Directions:
Copy nothing but the lines below running from the line containing "IndieBound (22, 2521)" through the line containing "Partner (438, 1495)", both end lines included.

Material for this task:

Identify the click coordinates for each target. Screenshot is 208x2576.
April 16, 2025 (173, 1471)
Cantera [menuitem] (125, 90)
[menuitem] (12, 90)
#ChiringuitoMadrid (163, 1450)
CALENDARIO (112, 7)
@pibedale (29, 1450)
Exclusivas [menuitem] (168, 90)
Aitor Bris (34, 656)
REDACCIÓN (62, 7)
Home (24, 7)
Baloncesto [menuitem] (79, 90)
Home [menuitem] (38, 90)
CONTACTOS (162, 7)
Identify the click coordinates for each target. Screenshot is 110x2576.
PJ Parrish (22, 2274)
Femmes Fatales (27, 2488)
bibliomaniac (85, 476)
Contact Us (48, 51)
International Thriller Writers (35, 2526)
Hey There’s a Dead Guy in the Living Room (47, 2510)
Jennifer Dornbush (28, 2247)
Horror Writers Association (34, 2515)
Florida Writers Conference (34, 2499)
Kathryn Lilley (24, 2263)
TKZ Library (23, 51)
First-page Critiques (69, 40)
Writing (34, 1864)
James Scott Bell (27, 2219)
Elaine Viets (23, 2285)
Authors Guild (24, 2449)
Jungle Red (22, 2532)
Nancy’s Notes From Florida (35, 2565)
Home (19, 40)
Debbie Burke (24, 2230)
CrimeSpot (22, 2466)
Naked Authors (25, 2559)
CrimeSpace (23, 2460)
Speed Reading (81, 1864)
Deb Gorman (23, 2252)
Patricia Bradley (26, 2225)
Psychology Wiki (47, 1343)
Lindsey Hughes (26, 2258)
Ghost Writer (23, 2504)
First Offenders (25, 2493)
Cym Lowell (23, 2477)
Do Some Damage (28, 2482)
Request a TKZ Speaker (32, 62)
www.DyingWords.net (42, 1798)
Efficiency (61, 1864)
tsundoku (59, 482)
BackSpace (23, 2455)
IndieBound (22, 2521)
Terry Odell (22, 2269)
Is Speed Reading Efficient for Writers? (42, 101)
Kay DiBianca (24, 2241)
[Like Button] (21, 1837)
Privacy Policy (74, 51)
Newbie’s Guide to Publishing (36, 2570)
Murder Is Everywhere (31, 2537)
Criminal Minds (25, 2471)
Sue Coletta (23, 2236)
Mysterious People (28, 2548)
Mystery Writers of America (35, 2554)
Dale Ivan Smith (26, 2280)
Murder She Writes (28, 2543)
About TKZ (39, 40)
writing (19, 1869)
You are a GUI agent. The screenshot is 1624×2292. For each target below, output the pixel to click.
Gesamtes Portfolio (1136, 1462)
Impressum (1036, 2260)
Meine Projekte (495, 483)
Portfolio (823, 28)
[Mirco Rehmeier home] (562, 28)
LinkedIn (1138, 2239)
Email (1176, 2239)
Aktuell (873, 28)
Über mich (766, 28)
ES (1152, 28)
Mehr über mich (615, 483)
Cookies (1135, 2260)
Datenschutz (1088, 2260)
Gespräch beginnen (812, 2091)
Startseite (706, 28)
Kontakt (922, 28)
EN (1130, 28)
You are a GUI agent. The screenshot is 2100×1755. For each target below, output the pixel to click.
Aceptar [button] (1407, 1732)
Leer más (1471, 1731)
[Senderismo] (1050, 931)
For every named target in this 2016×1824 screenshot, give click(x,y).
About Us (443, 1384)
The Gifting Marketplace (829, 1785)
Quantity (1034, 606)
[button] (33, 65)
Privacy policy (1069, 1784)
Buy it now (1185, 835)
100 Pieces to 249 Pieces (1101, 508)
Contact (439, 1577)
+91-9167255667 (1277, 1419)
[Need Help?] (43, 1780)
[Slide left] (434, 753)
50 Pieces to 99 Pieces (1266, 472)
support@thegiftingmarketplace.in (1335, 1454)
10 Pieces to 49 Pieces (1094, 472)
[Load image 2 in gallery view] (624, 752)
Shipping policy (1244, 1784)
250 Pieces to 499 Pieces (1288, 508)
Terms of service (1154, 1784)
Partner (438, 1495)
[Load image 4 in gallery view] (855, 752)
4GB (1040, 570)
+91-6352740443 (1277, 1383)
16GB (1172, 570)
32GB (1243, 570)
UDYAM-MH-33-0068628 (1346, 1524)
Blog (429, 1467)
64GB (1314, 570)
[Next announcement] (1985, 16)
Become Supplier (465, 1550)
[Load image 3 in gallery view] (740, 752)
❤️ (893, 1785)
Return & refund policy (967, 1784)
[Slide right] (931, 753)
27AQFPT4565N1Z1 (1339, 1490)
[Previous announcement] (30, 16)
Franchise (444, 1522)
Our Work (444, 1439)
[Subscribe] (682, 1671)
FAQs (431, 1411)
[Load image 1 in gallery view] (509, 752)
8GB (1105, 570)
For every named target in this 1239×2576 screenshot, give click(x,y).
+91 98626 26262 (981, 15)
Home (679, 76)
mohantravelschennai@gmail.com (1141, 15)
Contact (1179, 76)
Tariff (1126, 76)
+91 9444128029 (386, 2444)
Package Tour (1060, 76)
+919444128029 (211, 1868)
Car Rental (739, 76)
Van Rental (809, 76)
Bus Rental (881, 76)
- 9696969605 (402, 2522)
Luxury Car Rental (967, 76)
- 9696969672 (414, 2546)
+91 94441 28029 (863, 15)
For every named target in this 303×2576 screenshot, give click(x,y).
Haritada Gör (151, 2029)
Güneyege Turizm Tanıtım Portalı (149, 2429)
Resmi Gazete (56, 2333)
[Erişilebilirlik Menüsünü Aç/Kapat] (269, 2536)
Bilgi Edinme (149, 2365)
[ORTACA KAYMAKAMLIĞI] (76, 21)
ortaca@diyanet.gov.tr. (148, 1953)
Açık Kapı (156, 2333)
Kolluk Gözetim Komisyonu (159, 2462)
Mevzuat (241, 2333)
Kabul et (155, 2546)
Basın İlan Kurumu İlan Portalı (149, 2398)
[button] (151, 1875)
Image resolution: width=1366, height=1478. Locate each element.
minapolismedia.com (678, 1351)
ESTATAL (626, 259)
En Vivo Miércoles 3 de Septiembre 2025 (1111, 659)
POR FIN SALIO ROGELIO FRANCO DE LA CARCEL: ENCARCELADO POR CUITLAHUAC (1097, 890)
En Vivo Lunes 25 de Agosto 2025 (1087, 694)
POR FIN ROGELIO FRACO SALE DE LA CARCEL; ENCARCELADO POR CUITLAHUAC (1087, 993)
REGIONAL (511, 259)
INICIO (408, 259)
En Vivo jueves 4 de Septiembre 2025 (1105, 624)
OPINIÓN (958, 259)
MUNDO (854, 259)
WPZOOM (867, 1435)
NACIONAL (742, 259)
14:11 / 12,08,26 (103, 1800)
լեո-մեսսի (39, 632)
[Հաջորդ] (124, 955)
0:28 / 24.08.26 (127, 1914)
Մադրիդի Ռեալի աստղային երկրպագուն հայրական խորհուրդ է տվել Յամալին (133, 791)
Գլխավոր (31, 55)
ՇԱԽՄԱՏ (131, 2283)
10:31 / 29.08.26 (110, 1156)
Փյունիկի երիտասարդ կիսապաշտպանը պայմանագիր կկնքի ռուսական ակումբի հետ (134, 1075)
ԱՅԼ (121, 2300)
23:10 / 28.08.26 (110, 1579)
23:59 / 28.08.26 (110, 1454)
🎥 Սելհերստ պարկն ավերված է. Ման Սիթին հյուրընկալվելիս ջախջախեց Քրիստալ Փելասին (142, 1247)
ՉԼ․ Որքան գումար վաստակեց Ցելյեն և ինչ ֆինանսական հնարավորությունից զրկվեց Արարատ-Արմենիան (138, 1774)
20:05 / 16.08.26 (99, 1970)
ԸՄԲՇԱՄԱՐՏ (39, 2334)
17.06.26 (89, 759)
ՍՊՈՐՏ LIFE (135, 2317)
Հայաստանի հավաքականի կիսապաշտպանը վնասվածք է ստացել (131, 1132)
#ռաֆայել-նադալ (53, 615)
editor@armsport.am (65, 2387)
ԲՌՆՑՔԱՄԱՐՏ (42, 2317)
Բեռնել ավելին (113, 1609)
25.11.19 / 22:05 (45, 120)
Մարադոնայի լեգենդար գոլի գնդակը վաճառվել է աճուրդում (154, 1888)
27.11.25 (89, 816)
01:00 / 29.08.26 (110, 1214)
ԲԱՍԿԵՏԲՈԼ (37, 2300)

Answer box:
IndieBound (22, 2521)
Terry Odell (22, 2269)
Is Speed Reading Efficient for Writers? (42, 101)
Kay DiBianca (24, 2241)
[Like Button] (21, 1837)
Privacy Policy (74, 51)
Newbie’s Guide to Publishing (36, 2570)
Murder Is Everywhere (31, 2537)
Criminal Minds (25, 2471)
Sue Coletta (23, 2236)
Mysterious People (28, 2548)
Mystery Writers of America (35, 2554)
Dale Ivan Smith (26, 2280)
Murder She Writes (28, 2543)
About TKZ (39, 40)
writing (19, 1869)
You are a GUI agent. The screenshot is 1624×2292. For each target below, output the pixel to click.
Gesamtes Portfolio (1136, 1462)
Impressum (1036, 2260)
Meine Projekte (495, 483)
Portfolio (823, 28)
[Mirco Rehmeier home] (562, 28)
LinkedIn (1138, 2239)
Email (1176, 2239)
Aktuell (873, 28)
Über mich (766, 28)
ES (1152, 28)
Mehr über mich (615, 483)
Cookies (1135, 2260)
Datenschutz (1088, 2260)
Gespräch beginnen (812, 2091)
Startseite (706, 28)
Kontakt (922, 28)
EN (1130, 28)
You are a GUI agent. The screenshot is 2100×1755. For each target below, output the pixel to click.
Aceptar [button] (1407, 1732)
Leer más (1471, 1731)
[Senderismo] (1050, 931)
For every named target in this 2016×1824 screenshot, give click(x,y).
About Us (443, 1384)
The Gifting Marketplace (829, 1785)
Quantity (1034, 606)
[button] (33, 65)
Privacy policy (1069, 1784)
Buy it now (1185, 835)
100 Pieces to 249 Pieces (1101, 508)
Contact (439, 1577)
+91-9167255667 (1277, 1419)
[Need Help?] (43, 1780)
[Slide left] (434, 753)
50 Pieces to 99 Pieces (1266, 472)
support@thegiftingmarketplace.in (1335, 1454)
10 Pieces to 49 Pieces (1094, 472)
[Load image 2 in gallery view] (624, 752)
Shipping policy (1244, 1784)
250 Pieces to 499 Pieces (1288, 508)
Terms of service (1154, 1784)
Partner (438, 1495)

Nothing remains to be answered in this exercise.